Supervisors: Dr Kenzo Ivanovitch, Professor Peter Scambler
Background:
This project will address how embryonic cells develop into distinct cardiac lineages and form a heart during morphogenesis. Addressing this question has important implications for our understanding of congenital heart diseases -affecting ~1% of newborns- and the design of regenerative methods targeting specific populations of heart cells.
Our heart is composed of four chambers, two ventricles and two atria arranged in parallel and driving blood from the body to the lungs and through the rest of the body. We recently established a fate map demonstrating ventricular and atrial cardiac progenitors have distinct spatial and temporal origins in the primitive streak (the early embryonic structure giving rise to mesodermal and endodermal tissues) (Ivanovitch et al., 2021). We further demonstrated that the primitive streak cells contributing to the ventricles have a distinct molecular signature from those forming the atria. These observations suggest cardiac progenitors are already prespecified in the streak; and this may prefigure their allocation to distinct anatomical structures of the heart.
The student will exploit a 3D mouse stem cell-based model resembling natural embryos (synthetic embryos) currently developed by Prof. Zernicka-Goetz's team to address this question (Amadei et al.,2021, Harrison et al., 2017). Remarkably, these synthetic embryos can now develop to a stage they form a beating heart and may present a unique opportunity to study the molecular mechanisms regulating cell fate decision and morphogenesis in vitro as an alternative/complement to in vivo experiments.
Objectives & Methods:
The project's objective is to uncover the mechanisms underlying the specification and morphogenesis of chamber specific cardiac cell types. We recently found that cardiac progenitors are assigned to specific compartments of the heart already in the primitive streak. Anterior regions of the primitive streak -expressing low levels of the T-box transcription factor T- contribute to the ventricles. In contrast, the posterior primitive streak -expressing high levels of T- contributes to the atria.
1) The student will test the hypothesis that ventricular or atrial cardiomyocytes (transcriptionally and functionally distinct) specification depends on initial molecular conditions set in the primitive streak.

• Material supplied:
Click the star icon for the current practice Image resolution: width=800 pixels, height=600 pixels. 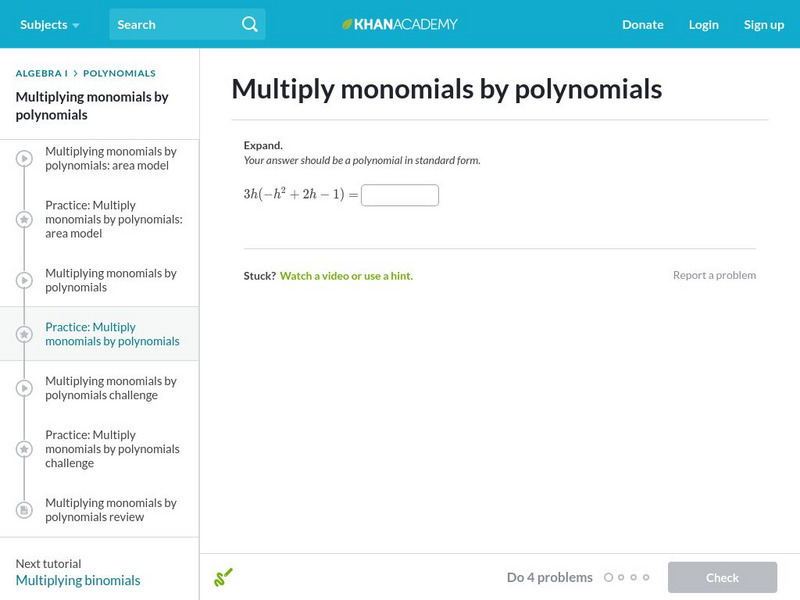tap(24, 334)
---
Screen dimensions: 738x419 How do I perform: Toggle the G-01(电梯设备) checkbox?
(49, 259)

• What to produce: Continue the project description on how embryonic cells give rise to the heart's chambers, picking up right after its last sentence.

• Exercise output:
They will first generate distinct populations of primitive streak-like cells expressing low or high levels of T using mES cells in 2D culture. They will test their ventricular and atrial differentiation potential. In the low T condition, they will then overexpress T using an inducible overexpressing cell line (TTET-ON line) and analyse the putative changes in differentiation potential induced by T overexpression. They may extend the analysis to other genes differentially expressed in the Tlow versus Thigh primitive streak.
2) Using the synthetic embryos -currently developed by Prof. Zernicka-Goetz's team, they will continue analysing the emergence of the cardiac lineages from the primitive streak. The synthetic embryos undergo morphogenesis forming a beating looped heart as it occurs in natural embryos. They will assess reproducibility and similarities with natural embryos in detail.
3) Using the synthetic embryos, they will then test if overexpression of key transcription factors in the primitive streak (e.g. T or others) can modulate the proportions of ventricular vs atrial cardiomyocytes and consequently disrupt heart morphogenesis. Therefore, the student will implement synthetic embryos as a novel tool for studying the molecular and genetic basis of cardiac lineage specification, morphogenesis and congenital heart diseases.
For this project, the student will work under the supervision of Dr Ivanovitch (project lead) and collaborate with Prof Magdalena Zernicka-Goetz's team at the University of Cambridge. More information on their work can be found here: ivanovitch-lab.com and zernickagoetzlab.com.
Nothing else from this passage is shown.